Thursday, 18 December 2014
Eduardo Rossi, Gholamhossein Bagheri and Costanza Bonadonna, University of Geneva, Section of Earth and Environmental Sciences, Geneva, Switzerland
Particle aggregation is a key process that significantly affects dispersal and sedimentation of volcanic ash, with obvious implications for the associated hazards. Most theoretical studies of particle aggregation have been based on the Smoluchowski Coagulation Equation (SCE), which describes the expected time evolution of the total grain-size distribution under the hypothesis that particles can collide and stick together following specific mathematical relations (kernels). Nonetheless, the practical application of the SCE to real erupting scenarios is made extremely difficult – if not even impossible - by the large number of Ordinary Differential Equations (ODE) which have to be solved to study the typical sizes of volcanic ash (1 micron to 1 mm).

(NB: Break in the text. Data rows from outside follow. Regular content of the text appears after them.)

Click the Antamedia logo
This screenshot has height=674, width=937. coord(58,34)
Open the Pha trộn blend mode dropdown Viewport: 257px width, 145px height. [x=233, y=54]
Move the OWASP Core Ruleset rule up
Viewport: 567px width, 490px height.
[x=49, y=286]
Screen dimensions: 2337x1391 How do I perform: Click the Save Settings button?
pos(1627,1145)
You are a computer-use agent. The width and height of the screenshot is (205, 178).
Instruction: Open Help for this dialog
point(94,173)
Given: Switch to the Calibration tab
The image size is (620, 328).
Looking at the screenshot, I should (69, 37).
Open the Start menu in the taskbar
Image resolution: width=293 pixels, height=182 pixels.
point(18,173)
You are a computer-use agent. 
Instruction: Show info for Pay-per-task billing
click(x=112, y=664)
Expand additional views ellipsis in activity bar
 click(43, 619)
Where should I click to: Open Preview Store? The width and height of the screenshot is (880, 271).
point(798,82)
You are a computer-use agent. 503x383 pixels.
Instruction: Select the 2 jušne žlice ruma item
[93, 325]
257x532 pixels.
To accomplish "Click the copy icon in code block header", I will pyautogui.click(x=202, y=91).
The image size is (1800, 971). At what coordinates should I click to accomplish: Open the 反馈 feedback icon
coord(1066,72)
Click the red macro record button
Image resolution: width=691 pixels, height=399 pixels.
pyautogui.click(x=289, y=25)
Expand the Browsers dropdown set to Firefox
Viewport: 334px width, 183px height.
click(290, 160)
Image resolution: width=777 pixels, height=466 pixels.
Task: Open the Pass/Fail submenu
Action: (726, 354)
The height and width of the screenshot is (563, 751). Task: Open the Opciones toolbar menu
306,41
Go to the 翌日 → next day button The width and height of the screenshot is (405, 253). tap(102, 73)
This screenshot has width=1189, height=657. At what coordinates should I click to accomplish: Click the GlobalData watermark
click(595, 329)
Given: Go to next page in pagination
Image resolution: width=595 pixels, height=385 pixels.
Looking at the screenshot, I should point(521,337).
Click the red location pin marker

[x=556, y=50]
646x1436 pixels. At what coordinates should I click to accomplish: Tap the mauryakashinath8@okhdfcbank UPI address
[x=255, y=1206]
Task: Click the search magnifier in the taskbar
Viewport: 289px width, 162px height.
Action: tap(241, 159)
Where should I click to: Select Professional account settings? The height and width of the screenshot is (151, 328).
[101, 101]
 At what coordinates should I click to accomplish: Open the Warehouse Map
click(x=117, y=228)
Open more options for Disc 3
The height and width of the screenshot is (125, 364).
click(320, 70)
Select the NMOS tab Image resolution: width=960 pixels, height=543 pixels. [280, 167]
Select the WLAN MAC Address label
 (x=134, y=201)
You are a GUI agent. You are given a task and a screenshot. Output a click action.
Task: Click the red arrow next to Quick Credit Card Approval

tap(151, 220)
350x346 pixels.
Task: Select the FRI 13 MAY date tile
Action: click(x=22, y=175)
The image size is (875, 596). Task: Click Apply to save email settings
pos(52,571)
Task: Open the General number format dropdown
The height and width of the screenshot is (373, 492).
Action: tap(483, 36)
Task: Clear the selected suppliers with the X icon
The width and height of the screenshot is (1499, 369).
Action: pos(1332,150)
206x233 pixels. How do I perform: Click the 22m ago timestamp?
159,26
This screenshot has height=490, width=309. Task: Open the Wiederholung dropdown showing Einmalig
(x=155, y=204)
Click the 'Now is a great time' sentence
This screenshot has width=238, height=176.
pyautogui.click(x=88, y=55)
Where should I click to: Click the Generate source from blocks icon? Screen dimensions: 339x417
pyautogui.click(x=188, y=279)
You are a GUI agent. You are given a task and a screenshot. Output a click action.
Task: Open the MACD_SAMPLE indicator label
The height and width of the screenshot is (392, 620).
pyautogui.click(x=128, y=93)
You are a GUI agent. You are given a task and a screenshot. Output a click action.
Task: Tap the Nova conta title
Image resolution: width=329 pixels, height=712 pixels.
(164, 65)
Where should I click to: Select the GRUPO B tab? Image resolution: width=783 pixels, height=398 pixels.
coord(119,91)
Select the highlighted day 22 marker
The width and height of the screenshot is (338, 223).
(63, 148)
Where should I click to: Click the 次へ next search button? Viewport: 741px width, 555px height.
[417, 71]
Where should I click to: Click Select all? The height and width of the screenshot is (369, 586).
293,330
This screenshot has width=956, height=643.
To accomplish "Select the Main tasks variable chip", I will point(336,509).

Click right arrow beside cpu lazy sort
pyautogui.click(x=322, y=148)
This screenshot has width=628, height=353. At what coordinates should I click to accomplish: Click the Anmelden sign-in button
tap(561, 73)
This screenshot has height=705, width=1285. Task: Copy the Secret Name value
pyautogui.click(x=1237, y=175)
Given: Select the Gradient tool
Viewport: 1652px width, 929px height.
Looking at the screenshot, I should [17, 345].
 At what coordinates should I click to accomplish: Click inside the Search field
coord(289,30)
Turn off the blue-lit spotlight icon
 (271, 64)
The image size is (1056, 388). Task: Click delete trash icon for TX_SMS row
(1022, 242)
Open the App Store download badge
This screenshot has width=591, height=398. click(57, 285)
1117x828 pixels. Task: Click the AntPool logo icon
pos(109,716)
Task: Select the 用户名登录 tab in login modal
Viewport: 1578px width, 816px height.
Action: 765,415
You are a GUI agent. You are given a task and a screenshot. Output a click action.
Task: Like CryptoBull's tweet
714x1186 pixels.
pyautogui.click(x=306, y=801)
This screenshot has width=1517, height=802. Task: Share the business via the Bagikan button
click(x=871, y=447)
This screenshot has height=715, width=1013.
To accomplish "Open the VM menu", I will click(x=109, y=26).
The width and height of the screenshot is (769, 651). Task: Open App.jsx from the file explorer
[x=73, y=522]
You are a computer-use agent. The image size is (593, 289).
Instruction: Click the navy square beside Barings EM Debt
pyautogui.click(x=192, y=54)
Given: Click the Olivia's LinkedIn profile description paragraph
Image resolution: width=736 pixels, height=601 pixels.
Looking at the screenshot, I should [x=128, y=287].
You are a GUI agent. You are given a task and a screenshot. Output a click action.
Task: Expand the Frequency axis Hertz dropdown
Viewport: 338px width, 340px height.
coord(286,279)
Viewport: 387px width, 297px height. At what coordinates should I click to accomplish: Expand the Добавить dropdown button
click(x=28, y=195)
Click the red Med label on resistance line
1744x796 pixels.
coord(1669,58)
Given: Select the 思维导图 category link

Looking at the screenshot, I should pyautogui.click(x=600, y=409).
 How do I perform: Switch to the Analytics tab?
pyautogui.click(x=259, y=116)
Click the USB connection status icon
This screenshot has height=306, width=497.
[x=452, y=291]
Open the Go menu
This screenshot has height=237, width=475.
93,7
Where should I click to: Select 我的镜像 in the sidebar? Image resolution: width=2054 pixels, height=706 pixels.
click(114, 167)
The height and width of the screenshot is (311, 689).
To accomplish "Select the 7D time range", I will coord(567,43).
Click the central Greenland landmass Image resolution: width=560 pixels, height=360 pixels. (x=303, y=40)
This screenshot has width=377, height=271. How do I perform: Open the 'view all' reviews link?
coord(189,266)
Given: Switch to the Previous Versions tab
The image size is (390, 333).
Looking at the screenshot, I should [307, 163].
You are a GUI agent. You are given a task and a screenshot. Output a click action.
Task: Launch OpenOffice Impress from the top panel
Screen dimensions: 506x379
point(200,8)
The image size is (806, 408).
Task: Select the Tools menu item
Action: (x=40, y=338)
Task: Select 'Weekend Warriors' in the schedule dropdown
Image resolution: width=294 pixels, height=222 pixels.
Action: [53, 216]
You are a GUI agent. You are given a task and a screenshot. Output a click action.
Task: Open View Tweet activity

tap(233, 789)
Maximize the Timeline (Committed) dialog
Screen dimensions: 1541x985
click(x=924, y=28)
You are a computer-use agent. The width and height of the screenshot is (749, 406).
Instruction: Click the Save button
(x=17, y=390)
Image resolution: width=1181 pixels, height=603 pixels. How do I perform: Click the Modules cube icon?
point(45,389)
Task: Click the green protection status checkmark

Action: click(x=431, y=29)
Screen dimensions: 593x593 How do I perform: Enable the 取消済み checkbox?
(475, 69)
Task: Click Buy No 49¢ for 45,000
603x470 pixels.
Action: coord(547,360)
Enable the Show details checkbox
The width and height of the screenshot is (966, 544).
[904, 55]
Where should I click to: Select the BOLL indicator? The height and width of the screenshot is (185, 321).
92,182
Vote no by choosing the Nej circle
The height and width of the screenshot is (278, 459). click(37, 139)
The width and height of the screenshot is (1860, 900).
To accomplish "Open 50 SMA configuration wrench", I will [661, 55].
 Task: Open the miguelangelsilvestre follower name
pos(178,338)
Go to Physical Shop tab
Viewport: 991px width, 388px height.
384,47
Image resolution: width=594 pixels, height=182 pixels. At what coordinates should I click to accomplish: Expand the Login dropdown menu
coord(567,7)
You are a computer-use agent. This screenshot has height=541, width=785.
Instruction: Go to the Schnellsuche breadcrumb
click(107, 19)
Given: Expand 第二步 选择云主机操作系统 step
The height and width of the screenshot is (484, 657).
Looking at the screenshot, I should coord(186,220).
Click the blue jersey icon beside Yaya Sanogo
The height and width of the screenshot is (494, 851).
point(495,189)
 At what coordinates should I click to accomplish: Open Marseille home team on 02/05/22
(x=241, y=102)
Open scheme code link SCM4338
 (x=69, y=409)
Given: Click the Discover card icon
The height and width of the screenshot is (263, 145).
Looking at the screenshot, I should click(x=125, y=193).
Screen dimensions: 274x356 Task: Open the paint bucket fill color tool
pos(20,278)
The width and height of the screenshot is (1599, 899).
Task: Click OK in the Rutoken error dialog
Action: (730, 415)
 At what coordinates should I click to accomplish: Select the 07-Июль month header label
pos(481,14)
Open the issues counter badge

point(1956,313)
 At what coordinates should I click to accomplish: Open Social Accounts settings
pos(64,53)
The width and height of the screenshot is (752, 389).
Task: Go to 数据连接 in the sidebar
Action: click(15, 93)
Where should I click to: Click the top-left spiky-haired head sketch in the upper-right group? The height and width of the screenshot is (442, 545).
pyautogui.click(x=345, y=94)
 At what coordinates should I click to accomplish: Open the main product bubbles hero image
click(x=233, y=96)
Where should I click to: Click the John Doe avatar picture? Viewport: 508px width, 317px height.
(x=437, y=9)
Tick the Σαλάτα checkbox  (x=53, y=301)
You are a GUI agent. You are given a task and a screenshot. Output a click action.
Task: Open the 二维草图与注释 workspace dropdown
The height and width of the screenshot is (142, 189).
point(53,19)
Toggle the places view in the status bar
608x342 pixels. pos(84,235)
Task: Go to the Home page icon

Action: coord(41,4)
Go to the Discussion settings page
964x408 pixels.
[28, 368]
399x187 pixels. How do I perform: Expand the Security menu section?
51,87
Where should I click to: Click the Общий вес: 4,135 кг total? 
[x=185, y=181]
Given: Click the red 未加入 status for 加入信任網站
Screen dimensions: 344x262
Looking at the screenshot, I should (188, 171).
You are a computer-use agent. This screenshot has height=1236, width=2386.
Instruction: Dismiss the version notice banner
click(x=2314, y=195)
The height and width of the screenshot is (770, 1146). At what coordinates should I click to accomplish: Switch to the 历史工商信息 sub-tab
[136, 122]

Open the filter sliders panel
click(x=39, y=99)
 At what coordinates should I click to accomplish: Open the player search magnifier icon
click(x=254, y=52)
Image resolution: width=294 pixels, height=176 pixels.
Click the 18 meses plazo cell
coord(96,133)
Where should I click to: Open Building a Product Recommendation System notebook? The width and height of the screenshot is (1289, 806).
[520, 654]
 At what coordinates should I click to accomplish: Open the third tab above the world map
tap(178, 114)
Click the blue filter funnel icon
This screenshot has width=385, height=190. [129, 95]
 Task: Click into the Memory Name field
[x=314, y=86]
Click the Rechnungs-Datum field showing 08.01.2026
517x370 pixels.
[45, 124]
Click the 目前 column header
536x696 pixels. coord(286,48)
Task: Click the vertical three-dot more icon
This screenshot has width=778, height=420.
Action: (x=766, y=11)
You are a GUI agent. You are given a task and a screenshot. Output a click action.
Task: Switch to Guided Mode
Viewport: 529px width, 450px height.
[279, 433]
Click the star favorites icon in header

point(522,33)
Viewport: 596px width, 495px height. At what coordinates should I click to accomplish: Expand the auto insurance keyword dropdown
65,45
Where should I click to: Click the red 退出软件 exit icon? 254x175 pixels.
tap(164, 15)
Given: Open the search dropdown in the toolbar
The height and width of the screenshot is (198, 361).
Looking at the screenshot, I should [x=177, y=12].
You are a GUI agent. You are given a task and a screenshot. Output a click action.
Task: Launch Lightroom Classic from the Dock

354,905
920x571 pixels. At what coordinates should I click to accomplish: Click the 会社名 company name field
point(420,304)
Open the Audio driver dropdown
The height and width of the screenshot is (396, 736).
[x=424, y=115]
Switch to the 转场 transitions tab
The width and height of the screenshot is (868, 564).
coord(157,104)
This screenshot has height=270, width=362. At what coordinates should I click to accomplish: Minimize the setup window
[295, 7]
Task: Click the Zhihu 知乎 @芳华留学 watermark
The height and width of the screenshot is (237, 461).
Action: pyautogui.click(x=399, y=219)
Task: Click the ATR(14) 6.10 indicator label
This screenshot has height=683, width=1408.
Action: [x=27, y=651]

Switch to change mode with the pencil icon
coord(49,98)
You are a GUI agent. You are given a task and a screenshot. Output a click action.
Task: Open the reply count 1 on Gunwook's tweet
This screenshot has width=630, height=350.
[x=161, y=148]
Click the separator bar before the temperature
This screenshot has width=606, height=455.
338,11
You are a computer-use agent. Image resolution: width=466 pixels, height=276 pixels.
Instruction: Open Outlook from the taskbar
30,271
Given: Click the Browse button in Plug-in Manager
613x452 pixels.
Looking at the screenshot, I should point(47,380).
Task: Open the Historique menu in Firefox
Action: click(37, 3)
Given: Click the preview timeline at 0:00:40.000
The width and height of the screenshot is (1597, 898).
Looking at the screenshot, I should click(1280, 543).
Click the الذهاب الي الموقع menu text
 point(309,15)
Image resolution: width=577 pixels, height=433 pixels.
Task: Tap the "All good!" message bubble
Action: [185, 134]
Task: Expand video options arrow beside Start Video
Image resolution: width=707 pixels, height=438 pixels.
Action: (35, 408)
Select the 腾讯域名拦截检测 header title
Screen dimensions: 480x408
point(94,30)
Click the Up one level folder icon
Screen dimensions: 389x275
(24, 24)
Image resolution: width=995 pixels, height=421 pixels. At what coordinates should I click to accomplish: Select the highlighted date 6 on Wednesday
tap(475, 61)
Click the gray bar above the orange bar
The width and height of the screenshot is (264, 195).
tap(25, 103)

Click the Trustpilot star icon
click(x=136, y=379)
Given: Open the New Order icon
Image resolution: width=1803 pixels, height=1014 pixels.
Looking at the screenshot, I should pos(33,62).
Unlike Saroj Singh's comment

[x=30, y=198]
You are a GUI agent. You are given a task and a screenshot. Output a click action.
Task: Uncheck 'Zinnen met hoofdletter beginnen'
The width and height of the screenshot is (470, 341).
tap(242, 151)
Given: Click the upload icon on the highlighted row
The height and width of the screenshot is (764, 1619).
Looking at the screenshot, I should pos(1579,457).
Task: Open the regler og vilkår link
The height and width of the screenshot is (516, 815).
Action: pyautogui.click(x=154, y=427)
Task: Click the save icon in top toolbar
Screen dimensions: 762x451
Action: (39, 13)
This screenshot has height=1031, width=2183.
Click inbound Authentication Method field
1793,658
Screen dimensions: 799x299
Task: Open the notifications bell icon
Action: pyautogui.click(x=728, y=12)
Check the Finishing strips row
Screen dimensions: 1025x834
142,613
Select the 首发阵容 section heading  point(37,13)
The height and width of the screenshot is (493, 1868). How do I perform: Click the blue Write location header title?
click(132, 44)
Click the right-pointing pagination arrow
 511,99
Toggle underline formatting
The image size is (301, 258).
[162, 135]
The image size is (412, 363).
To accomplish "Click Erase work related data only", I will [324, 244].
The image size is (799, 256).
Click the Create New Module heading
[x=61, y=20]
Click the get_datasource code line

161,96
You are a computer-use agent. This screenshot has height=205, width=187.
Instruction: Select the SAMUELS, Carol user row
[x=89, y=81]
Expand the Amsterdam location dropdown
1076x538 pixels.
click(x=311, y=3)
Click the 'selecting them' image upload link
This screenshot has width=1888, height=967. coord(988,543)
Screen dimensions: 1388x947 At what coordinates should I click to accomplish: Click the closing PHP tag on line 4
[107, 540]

We propose an algorithm to approximate the discrete solutions of the SCE, which can describe the time evolution of the total grain-size distribution of the erupted material with an increased computational efficiency. This algorithm has been applied to observed volcanic eruptions (i.e., Eyjafjallajokull 2010, Sakurajima 2013 and Mt. Saint Helens 1980) to see if the commonly used kernels can explain field data and to study how aggregation processes can modify the tephra dispersal on the ground. Different scenarios of sticking efficiencies and aggregate porosity have been used to test the sensitiveness of the SCE to these parameters. Constraints on these parameters come from field observations and laboratory experiments.